*Problems and tasks*
(a) Print the part of the Docker setup text that begins at the words "Prebuilt images are" and stops after "language-specific build examples.", without changing anything.
(b) Decide whether each statement agrees with the Docker setup text below, answering yes or no and quoting the words from that text that decide it: (i) the --network none option is called safe because the report viewer is static HTML and JS loaded from the local filesystem; (ii) the builder image compiles apps in an Ubuntu environment; (iii) the prebuilt images are published to Docker Hub.

*Source text*
Prebuilt images are published to GitHub Container Registry for each release:

ImagePurpose
ghcr.io/bohdantkachenko/waydriver-mcpRuntime — MCP server with all system deps
ghcr.io/bohdantkachenko/waydriver-mcp-builderBuild env — Fedora 42 + Rust + gcc/g++ + meson + cmake + GTK4/GLib dev headers
docker pull ghcr.io/bohdantkachenko/waydriver-mcp:latest
docker pull ghcr.io/bohdantkachenko/waydriver-mcp-builder:latest

Use the builder image to compile your app in a Fedora environment that matches the runtime. The resulting binary is ABI-compatible with the runtime image. See Testing your app below for language-specific build examples.

MCP client config (e.g. .mcp.json for Claude Code):

{
  "mcpServers": {
    "waydriver-mcp": {
      "command": "sh",
      "args": ["-c", "docker run --rm -i --network none -v \"$PWD:/workspace:ro\" -v /tmp/waydriver:/tmp/waydriver ghcr.io/bohdantkachenko/waydriver-mcp:latest"]
    }
  }
}
  • $PWD:/workspace:ro — mounts the project directory so the MCP can launch your app binaries from /workspace/
  • /tmp/waydriver:/tmp/waydriver — makes session reports (screenshots, WebM recordings, events.jsonl, index.html) accessible on the host at /tmp/waydriver/. The mount uses the same path on both sides so the file:// URL that start_session returns is openable as-is on the host
  • --network none — safe to fully isolate: the report viewer is pure static HTML + JS loaded from your local filesystem

For NixOS users, also mount the Nix store so Nix-built binaries work inside the container:

{
  "mcpServers": {
    "waydriver-mcp": {
      "command": "sh",
      "args": ["-c", "docker run --rm -i --network none -v /nix/store:/nix/store:ro -v \"$PWD:/workspace:ro\" -v /tmp/waydriver:/tmp/waydriver ghcr.io/bohdantkachenko/waydriver-mcp:latest"]
    }
  }
}

Or build from source:

docker build -t waydriver-mcp .

*Record extracts*
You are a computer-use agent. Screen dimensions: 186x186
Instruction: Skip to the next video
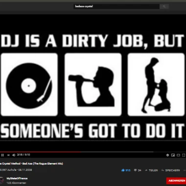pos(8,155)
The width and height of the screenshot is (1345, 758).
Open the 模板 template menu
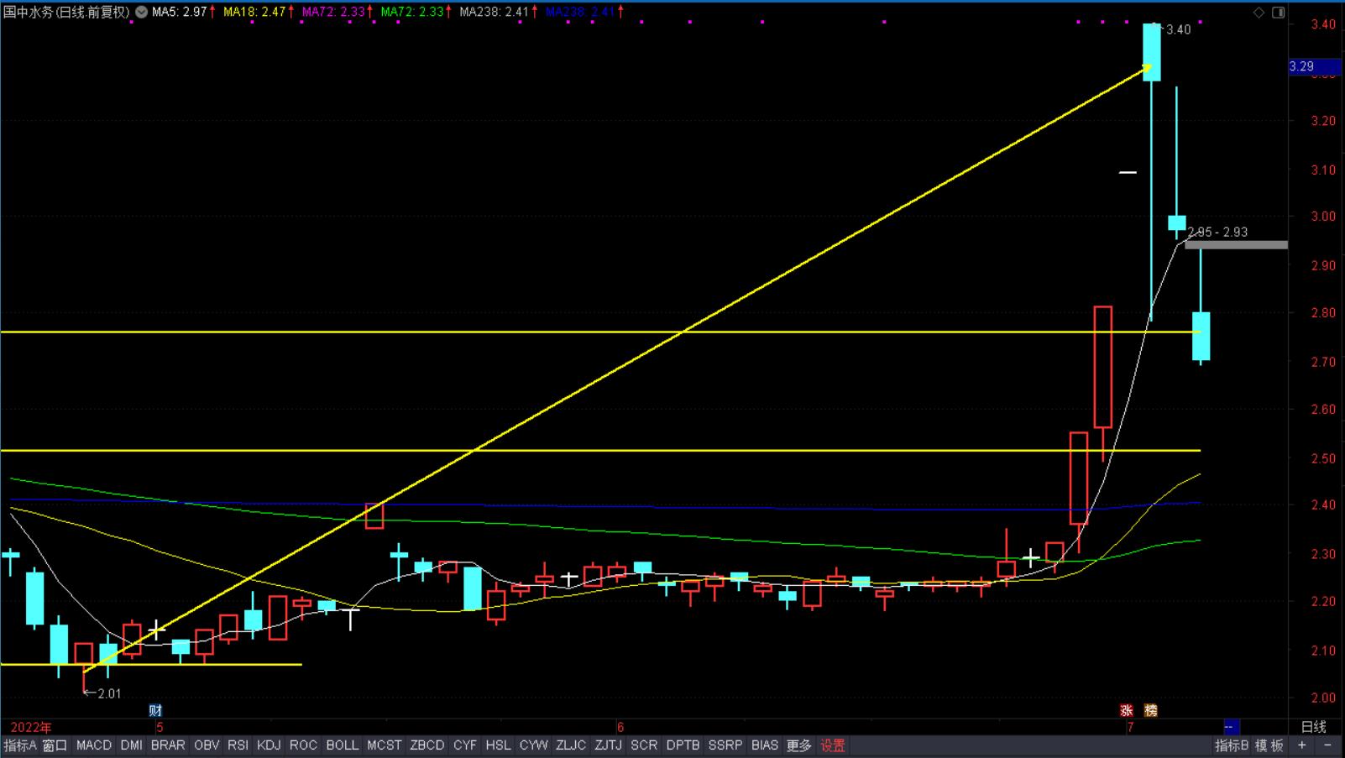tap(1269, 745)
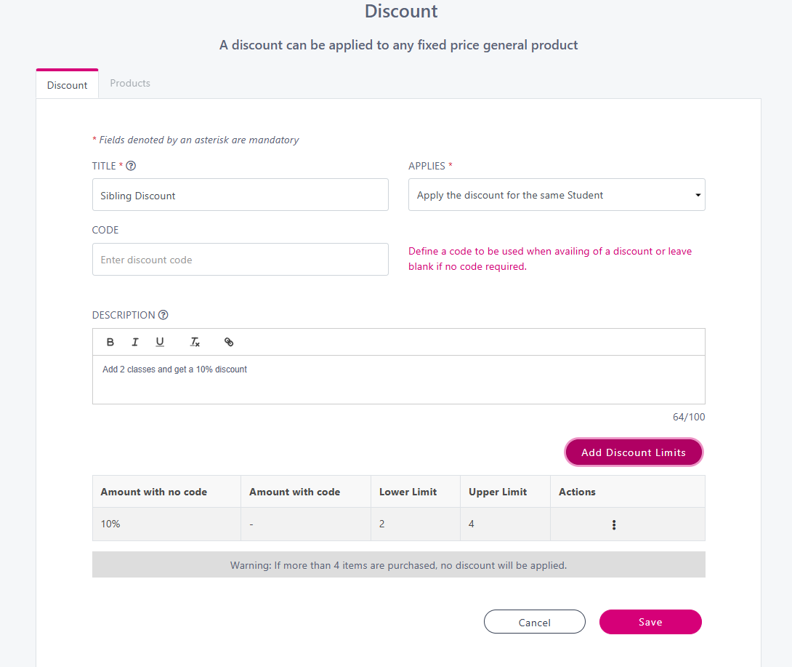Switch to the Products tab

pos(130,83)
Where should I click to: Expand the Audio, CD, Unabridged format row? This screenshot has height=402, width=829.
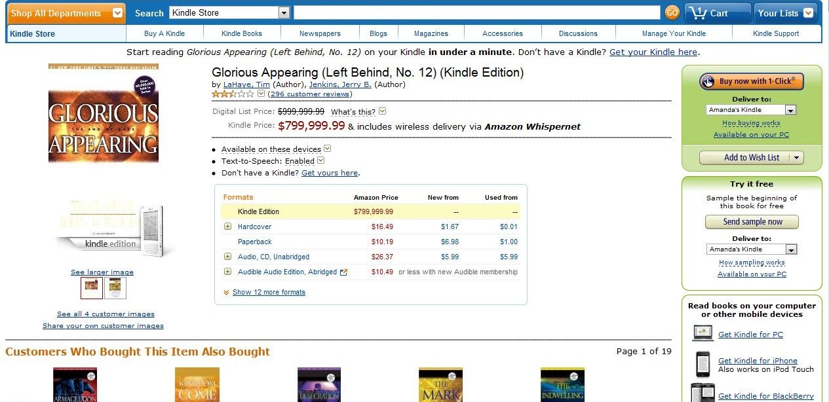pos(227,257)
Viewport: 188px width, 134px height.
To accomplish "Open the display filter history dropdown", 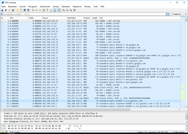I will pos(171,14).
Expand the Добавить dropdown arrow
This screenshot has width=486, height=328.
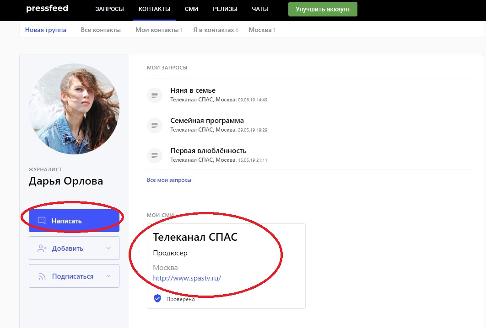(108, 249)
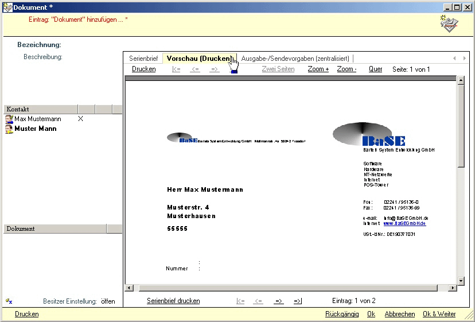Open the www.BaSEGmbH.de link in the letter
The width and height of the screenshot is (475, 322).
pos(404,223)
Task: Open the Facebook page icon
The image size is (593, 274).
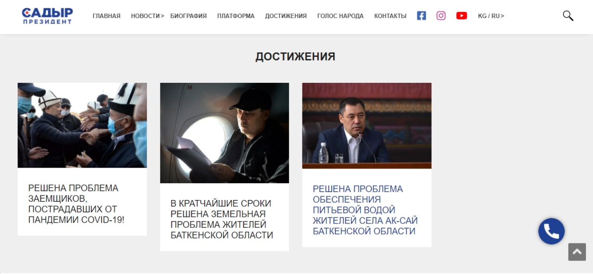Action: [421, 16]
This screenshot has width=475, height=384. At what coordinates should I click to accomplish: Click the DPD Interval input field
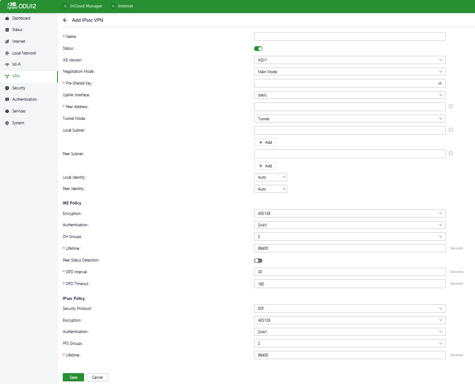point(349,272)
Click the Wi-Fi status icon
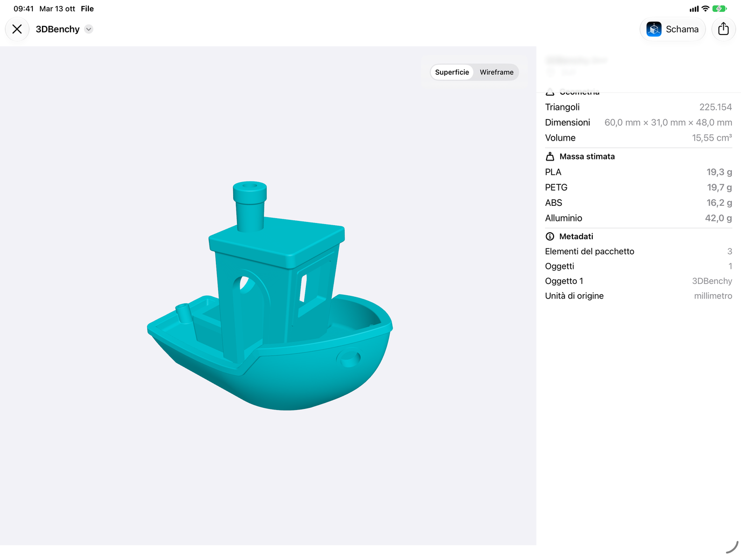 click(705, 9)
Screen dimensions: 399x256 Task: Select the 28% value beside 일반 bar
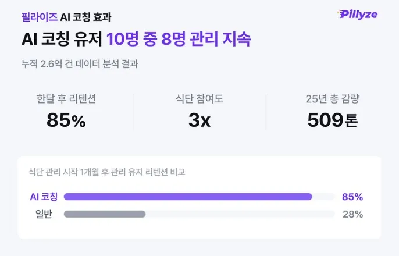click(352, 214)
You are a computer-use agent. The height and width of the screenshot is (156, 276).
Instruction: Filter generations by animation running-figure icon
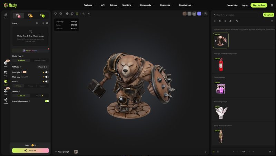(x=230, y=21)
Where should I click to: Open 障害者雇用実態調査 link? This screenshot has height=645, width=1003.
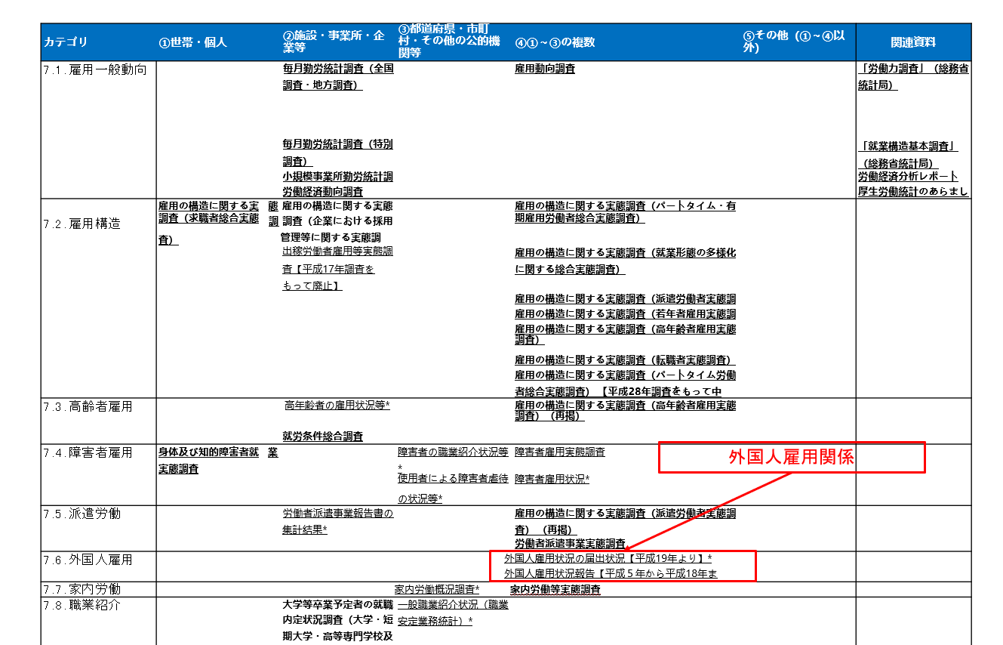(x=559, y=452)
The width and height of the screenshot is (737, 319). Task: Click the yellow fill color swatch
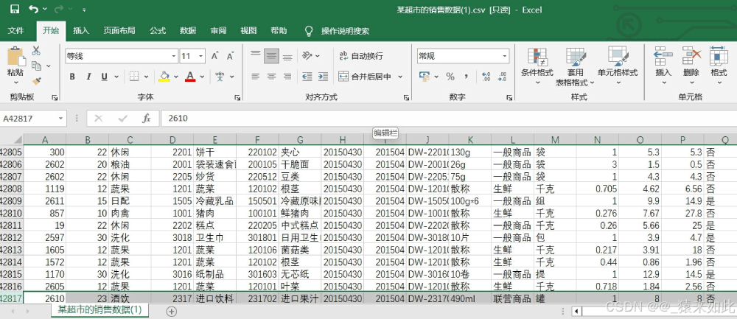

*Activity answers*
(a)
Prebuilt images are published to GitHub Container Registry for each release:

ImagePurpose
ghcr.io/bohdantkachenko/waydriver-mcpRuntime — MCP server with all system deps
ghcr.io/bohdantkachenko/waydriver-mcp-builderBuild env — Fedora 42 + Rust + gcc/g++ + meson + cmake + GTK4/GLib dev headers
docker pull ghcr.io/bohdantkachenko/waydriver-mcp:latest
docker pull ghcr.io/bohdantkachenko/waydriver-mcp-builder:latest

Use the builder image to compile your app in a Fedora environment that matches the runtime. The resulting binary is ABI-compatible with the runtime image. See Testing your app below for language-specific build examples.

(b)
(i) Yes: "safe to fully isolate: the report viewer is pure static HTML + JS loaded from your local filesystem"
(ii) No: "compile your app in a Fedora environment that matches the runtime"
(iii) No: "Prebuilt images are published to GitHub Container Registry for each release"